(Selected passage begins)

Wednesday, January 9, 2013

Getting What You Deserve

What do we deserve? We often talk about people deserving what they get in life, which can be seen either positively or negatively. We believe that someone who behaves a certain way and follows certain rules deserves to be rewarded. We believe someone who hurts others and goes against those rules deserves to be punished. In either case there is a sense that we should receive something, positive or negative, based on what we do and how we behave.
The Popular View
Let’s take a couple of examples. Suppose Rhonda grows up in a difficult home situation, but due to some inner resolve, works hard in school, makes it to college, and starts her career. Most people would root for her, wanting to see her succeed. They feel she is deserving of monetary and other rewards. They want to see her get what she deserves.
Now let’s consider Sharon, growing up in a similar situation, but from an early age, she blames her life situation for the reason she is not successful. She does poorly in school, eventually gets into drugs and commits a robbery in order to get money for drugs. She gets caught and is sent to jail. Most people would see her life as a failure. They feel she is deserving of her punishment. They want to see her get what she deserves.
But who decides what each of us deserves in this life? In our examples above, there seemed to be some set of rules that when followed makes us deserving of reward, and when not followed makes us deserving of punishment. But where do these rules come from? For most of us growing up in this world, these rules come to us through our parents, our friends, our church, our legal system, the media, and anywhere else we listen to others to learn how to behave.

(Selected passage ends)
(Provided data begins)

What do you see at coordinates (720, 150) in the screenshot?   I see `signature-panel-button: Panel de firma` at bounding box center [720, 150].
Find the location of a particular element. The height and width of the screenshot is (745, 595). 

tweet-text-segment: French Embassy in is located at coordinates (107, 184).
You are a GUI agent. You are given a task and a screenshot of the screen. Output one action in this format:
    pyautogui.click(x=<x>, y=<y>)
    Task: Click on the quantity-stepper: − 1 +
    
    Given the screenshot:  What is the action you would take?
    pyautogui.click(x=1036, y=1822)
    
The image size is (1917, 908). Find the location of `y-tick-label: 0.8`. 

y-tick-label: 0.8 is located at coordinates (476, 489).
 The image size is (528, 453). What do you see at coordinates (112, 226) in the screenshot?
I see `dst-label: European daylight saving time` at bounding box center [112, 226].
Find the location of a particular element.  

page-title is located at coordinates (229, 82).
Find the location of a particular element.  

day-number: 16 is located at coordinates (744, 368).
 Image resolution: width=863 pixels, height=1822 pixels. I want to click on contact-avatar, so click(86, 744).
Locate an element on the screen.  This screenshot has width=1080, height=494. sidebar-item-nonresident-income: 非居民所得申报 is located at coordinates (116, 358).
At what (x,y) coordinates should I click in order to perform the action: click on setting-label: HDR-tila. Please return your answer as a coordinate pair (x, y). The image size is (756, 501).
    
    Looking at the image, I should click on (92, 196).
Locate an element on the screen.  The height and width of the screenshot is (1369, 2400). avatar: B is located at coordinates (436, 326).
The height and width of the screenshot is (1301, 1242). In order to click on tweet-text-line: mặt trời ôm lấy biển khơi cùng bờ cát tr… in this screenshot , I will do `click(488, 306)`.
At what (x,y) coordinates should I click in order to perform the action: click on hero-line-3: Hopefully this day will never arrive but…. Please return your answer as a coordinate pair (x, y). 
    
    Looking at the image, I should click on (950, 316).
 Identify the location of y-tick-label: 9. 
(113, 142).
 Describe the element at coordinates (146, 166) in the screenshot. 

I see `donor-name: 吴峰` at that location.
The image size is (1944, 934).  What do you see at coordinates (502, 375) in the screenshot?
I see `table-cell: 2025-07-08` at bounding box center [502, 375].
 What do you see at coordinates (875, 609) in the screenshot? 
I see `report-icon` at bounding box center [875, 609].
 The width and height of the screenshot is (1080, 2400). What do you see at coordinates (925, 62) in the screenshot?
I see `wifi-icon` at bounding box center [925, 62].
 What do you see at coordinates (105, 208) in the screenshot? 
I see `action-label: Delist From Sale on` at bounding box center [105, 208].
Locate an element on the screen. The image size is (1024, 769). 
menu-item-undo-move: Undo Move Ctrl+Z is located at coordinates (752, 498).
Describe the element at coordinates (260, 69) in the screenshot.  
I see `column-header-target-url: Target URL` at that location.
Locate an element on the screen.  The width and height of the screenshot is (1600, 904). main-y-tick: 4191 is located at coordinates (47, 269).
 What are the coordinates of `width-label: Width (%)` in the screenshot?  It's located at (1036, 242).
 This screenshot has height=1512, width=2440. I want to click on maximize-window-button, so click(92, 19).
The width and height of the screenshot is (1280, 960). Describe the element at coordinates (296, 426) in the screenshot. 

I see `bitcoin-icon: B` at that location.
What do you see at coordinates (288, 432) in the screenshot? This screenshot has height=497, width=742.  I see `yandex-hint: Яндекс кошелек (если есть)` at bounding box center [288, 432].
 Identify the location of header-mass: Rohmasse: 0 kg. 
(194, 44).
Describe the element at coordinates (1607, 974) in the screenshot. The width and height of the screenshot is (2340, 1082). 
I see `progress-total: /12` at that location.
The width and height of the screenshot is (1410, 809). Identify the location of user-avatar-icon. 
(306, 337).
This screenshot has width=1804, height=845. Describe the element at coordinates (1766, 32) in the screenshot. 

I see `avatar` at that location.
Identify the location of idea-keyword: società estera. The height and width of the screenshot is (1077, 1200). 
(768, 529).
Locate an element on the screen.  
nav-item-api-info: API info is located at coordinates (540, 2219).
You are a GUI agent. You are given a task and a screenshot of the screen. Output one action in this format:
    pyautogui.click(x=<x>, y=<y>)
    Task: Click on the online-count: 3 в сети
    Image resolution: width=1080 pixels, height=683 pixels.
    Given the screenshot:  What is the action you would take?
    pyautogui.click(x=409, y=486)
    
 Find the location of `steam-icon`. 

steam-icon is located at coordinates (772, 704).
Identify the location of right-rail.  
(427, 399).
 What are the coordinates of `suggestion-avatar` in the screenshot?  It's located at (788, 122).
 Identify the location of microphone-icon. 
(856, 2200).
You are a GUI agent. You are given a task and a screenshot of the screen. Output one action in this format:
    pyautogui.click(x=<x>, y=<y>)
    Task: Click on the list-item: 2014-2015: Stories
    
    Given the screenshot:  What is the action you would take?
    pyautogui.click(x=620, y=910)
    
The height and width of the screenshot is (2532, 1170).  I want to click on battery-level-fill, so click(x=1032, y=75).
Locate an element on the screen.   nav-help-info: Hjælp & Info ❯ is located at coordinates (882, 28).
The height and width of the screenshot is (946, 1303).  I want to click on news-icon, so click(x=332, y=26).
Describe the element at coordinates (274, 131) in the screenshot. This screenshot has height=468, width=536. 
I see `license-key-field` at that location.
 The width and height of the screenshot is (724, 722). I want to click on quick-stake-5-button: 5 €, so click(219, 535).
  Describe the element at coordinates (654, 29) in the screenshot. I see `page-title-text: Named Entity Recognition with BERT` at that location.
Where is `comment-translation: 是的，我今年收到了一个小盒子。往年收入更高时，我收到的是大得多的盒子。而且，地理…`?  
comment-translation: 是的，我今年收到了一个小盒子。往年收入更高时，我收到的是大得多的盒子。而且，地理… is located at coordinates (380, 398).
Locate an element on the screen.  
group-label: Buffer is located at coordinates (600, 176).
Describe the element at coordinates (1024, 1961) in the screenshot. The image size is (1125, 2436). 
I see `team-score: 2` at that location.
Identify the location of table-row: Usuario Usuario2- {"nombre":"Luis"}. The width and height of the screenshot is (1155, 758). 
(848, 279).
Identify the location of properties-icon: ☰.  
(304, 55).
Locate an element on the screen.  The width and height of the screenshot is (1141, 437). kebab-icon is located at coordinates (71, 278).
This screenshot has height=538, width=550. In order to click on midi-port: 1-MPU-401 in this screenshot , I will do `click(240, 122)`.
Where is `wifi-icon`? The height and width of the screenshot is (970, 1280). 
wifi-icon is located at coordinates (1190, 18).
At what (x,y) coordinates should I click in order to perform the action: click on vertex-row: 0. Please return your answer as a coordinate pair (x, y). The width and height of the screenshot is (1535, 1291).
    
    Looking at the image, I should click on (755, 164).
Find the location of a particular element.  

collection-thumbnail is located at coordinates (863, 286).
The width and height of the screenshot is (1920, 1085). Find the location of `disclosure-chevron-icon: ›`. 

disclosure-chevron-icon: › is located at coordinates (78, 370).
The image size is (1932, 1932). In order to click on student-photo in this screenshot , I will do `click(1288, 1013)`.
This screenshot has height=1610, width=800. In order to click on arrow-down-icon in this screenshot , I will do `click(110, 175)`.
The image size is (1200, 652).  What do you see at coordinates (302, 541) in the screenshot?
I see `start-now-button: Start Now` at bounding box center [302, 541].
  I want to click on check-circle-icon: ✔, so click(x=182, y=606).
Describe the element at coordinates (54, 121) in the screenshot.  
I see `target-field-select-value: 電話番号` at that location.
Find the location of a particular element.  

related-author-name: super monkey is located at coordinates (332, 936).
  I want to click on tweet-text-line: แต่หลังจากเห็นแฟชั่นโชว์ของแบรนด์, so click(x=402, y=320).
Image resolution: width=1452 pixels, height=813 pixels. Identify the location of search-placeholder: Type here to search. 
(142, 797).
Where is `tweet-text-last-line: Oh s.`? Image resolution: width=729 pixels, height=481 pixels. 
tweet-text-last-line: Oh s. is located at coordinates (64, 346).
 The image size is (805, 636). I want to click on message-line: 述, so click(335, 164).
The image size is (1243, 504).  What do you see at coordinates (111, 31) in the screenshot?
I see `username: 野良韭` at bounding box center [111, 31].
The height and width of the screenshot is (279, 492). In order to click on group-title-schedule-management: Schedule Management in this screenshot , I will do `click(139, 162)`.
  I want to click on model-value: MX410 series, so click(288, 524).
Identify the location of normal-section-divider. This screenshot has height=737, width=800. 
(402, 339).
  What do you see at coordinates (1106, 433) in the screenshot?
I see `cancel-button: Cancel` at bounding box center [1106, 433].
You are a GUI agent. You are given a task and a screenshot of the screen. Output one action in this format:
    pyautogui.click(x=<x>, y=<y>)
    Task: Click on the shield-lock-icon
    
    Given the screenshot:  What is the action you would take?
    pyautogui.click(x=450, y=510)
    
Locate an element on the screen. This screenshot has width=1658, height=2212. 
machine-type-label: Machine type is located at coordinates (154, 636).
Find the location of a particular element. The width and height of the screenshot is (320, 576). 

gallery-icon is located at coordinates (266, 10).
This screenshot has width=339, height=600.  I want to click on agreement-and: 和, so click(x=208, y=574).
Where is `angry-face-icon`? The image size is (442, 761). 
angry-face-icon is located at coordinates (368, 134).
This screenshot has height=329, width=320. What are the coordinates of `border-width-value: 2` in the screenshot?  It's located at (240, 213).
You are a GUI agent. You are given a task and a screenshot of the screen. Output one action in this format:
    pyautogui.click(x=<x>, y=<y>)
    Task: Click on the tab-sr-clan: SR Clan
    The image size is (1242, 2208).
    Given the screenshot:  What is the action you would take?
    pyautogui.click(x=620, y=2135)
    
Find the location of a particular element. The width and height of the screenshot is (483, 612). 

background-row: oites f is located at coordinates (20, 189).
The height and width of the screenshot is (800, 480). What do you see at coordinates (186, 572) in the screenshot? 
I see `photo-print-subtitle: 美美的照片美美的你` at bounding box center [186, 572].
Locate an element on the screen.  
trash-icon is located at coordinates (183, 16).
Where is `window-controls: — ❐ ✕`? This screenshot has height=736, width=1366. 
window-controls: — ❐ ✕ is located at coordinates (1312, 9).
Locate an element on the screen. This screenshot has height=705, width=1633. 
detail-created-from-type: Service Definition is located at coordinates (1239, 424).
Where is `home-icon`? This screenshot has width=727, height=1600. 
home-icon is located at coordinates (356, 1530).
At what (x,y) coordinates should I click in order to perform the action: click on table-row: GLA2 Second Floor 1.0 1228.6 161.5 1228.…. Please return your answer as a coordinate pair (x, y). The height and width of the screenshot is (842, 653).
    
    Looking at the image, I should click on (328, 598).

(Provided data ends)

> [Work task A]:
Answer these questions about the essay on what people deserve:
(i) What does Rhonda achieve despite her difficult home situation?
(ii) Why does Sharon commit a robbery?
(iii) According to the essay, through whom do most of us learn the rules about how to behave?
> [Work task B]: Pick up the essay on what people deserve after its last sentence and keep writing.

> [Final answer A]:
(i) She works hard in school, makes it to college, and starts her career.
(ii) She commits it to get money for drugs.
(iii) Through our parents, our friends, our church, our legal system, the media, and anywhere else we listen to others to learn how to behave.

> [Final answer B]:
As we make these rules our own, we begin to believe that if we follow the rules, we deserve certain rewards in our lives. These rules and rewards will vary from person to person, since not everyone agrees on the same set of rules. We will also believe that if we consistently violate these rules, we are worthy of some kind of punishment, whether that punishment is externally applied or is expressed as internal feelings of guilt.
In reality, what often happens is that as we try to meet these rules and expectations, the rewards are never as much as we had hoped. And conversely the punishments we receive may seem to be more harsh than we deserve. It’s ultimately a game of frustration trying to get rewards from life and trying to avoid punishments.
The Course in Miracles View
In A Course in Miracles we discover a different way to see this whole process. In the Course, it all begins with the Oneness of the Mind of God. Somewhere, somehow within this Mind, the illusory idea of separation occurs. That idea is explored and played out in all its many forms and variations, until we reach the illusory world we now believe we inhabit – individual bodies living in a world of form.
This world is just an imaginary idea within our minds, and the part of our minds that maintains this illusion we call the ego. The ego’s task is to convince us the separation is real, and it uses whatever it can, including fear and guilt, and physical pleasure and pain. One of the ways it does this is to try to convince us there are rules we must follow to achieve happiness in our lives. Those rules might be religious in context or more secular.
For example, in the religious context, something like the Ten Commandments gives a basic set of rules we are told to follow. If we do, there is the promise of having both a happier life in this world and the possibility of reaching Heaven in the afterlife. If we violate these rules in some way, there are punishments awaiting us as well.
In a more secular example, someone might have a basic humanist philosophy, who believes that through altruistic actions we are more fulfilled and we are more likely to receive kindnesses from others. If this person fails to follow through with some actions, they may feel guilty at not living up to the image of the kind of person they want to be.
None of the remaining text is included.